Open AccessThe Peptidoglycan Crosslinking Enzyme System in Streptomyces Strains R61, K15 and rimosus
Author(s) -
LEYHBOUILLE Mélina,
DUSART Jean,
NGUYENDISTÈCHE Martine,
GHUYSEN JeanMarie,
REYNOLDS Peter E.,
PERKINS Harold R.
Publication year - 1977
Publication title -
european journal of biochemistry
Language(s) - English
Resource type - Journals
eISSN - 1432-1033
pISSN - 0014-2956
DOI - 10.1111/j.1432-1033.1977.tb11922.x
Subject(s) - carboxypeptidase , lysozyme , biochemistry , enzyme , streptomyces , peptidoglycan , enzyme assay , chemistry , strain (injury) , biology , bacteria , anatomy , genetics
The dd ‐carboxypeptidase‐transpeptidase enzyme system in Streptomyces strain K15 consists of: (1) a membrane‐bound transpeptidase capable of performing low dd ‐carboxypeptidase activity; and (2) a set of dd ‐carboxypeptidases: (a) membrane‐bound, (b) lysozyme‐releasable and (c) exocellular, having low transpeptidase activities in aqueous media and at low acceptor concentrations.

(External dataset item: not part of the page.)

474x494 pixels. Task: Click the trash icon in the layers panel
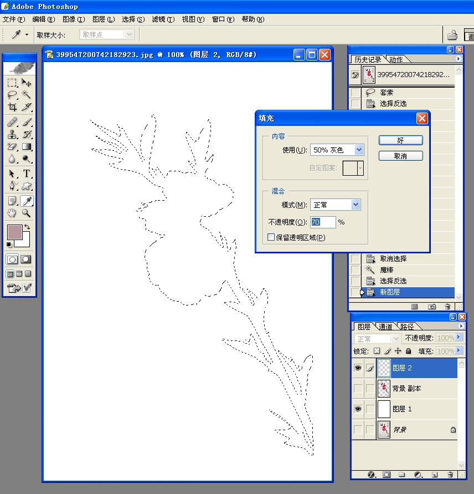[x=450, y=475]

The dd ‐carboxypeptidases are related to each other and may belong to the same pathway leading to enzyme excretion. A similar enzyme system occurs in Streptomyces strain R61 except that the membrane‐bound dd ‐carboxypeptidase activity is low when compared with the membrane‐bound transpeptidase activity. In Streptomyces rimosus the enzyme system consists almost exclusively of the membrane‐bound transpeptidase and the levels of membrane‐bound, lysozyme‐releasable and exocellular dd ‐carboxypeptidases are very low.